Description of the task:
Convert the listing from the line with "coordinates (490, 272)." to the line with "account-icon is located" into a JSON list of strings, one string per line, leaving out blank lines.

Extracted material:
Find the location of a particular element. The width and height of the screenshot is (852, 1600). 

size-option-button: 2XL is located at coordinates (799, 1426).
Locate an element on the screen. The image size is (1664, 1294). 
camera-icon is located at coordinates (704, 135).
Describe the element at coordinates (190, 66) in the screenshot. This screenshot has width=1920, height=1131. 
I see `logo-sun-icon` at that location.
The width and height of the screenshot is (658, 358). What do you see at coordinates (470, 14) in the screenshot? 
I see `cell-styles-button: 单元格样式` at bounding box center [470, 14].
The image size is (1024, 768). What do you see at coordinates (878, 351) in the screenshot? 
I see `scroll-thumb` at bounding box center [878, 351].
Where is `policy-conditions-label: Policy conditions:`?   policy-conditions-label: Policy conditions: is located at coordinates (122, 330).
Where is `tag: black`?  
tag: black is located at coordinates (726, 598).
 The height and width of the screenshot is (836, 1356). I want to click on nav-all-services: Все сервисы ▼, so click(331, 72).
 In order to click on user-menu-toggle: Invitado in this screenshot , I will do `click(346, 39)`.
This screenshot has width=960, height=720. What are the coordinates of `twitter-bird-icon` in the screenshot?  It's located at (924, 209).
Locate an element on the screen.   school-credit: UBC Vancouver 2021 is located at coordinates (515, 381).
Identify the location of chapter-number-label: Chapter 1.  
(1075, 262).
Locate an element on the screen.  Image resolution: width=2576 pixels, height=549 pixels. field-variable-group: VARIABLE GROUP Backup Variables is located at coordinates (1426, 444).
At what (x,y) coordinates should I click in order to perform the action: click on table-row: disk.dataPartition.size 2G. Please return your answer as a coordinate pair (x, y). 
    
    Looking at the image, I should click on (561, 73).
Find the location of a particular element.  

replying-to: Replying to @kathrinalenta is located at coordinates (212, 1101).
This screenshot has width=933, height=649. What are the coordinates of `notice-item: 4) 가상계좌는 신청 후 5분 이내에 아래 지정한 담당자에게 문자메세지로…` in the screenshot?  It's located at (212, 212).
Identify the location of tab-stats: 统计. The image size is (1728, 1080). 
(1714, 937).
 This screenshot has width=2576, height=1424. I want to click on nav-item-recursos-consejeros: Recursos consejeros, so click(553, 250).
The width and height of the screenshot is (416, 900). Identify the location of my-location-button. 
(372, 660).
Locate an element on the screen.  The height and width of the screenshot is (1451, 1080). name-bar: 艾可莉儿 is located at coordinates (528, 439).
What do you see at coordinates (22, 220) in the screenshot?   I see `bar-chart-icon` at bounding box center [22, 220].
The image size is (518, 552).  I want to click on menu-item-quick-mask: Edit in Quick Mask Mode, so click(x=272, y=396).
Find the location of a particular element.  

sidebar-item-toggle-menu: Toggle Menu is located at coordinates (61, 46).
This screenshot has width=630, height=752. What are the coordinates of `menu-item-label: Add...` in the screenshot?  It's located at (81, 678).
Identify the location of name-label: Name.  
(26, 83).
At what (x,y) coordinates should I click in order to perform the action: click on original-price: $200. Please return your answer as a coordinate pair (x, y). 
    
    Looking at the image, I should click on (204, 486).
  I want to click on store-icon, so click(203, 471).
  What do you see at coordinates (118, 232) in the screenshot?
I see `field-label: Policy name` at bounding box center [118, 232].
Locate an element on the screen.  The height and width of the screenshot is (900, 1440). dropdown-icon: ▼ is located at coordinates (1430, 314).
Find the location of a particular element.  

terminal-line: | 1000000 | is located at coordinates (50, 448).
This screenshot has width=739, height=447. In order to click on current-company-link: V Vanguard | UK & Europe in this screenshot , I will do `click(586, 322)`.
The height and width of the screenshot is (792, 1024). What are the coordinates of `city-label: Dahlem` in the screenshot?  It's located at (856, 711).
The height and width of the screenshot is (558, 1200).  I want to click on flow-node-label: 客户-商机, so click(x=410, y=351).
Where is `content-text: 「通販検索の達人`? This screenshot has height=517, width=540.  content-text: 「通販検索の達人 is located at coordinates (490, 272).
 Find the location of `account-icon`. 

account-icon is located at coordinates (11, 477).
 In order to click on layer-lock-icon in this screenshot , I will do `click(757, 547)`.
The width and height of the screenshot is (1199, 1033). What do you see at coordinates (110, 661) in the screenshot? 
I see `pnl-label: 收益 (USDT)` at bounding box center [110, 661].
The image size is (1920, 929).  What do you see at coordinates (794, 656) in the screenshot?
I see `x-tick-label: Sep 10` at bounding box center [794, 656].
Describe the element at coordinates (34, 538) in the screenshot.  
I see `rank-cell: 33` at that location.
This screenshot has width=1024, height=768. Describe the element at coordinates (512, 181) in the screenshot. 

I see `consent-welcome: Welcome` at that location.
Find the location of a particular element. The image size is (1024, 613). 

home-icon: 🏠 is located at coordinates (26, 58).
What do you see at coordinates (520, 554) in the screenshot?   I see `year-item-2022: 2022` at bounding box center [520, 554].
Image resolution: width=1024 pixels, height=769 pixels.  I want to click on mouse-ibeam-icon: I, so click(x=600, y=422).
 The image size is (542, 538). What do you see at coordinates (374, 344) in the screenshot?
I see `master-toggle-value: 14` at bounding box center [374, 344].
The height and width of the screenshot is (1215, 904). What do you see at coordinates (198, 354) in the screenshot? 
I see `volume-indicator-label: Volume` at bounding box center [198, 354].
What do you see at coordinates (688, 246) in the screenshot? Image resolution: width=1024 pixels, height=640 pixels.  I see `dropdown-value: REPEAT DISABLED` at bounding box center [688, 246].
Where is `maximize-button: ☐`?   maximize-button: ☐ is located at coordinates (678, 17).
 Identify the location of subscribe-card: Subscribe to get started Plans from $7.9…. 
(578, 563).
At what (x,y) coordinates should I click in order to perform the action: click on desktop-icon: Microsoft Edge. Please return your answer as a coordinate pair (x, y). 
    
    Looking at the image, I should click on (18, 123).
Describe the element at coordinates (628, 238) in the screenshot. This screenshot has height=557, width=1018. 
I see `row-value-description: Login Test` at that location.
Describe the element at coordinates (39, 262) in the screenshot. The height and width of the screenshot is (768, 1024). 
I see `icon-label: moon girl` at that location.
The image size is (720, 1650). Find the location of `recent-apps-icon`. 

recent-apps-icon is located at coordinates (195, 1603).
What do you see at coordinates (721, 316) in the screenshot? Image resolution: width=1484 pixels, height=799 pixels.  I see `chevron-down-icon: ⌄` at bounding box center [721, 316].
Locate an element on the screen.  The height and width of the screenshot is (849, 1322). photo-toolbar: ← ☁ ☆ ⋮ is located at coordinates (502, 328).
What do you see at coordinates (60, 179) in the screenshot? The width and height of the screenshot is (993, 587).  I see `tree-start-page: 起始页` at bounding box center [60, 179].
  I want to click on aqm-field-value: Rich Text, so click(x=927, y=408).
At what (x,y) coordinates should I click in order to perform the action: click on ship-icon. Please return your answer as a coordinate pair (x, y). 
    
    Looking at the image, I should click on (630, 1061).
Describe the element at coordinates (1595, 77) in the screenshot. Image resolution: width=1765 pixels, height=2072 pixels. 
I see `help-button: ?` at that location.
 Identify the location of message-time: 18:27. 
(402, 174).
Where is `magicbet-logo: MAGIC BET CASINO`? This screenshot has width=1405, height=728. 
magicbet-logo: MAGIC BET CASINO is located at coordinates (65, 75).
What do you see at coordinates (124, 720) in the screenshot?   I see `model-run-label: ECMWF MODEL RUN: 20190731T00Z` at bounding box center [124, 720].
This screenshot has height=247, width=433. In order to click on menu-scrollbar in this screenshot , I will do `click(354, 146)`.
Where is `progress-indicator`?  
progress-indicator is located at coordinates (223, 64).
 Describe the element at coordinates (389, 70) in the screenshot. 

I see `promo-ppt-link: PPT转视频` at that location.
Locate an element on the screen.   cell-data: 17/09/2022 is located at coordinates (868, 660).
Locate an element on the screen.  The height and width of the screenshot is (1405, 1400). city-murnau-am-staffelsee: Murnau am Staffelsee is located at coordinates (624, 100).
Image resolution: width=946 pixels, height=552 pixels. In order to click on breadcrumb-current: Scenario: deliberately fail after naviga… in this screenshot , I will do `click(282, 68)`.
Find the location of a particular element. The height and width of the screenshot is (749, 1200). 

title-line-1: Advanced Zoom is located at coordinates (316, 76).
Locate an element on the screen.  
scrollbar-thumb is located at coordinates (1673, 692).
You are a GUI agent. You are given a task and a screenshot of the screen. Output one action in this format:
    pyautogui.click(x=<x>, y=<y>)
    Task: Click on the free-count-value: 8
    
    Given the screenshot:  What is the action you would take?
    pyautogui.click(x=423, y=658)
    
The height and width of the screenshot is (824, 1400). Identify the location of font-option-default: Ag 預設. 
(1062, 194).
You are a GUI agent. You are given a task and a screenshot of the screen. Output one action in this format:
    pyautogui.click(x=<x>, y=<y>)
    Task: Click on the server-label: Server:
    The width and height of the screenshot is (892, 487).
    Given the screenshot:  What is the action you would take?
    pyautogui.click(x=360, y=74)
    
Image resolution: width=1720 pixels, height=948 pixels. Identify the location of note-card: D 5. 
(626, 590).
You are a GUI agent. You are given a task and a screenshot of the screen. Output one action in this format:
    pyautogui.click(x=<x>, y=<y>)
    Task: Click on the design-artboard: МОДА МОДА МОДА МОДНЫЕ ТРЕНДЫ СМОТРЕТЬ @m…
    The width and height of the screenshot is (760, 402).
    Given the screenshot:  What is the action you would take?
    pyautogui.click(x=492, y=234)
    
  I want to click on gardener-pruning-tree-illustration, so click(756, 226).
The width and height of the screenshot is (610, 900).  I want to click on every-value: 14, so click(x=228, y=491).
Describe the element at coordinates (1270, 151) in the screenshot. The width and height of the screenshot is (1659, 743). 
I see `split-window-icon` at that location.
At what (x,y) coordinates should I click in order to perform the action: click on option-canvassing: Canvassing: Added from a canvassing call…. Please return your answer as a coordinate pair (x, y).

Exercise answer:
[
  "Where is `content-text: 「通販検索の達人`? This screenshot has height=517, width=540.  content-text: 「通販検索の達人 is located at coordinates (490, 272).",
  " Find the location of `account-icon`. ",
  "account-icon is located at coordinates (11, 477)."
]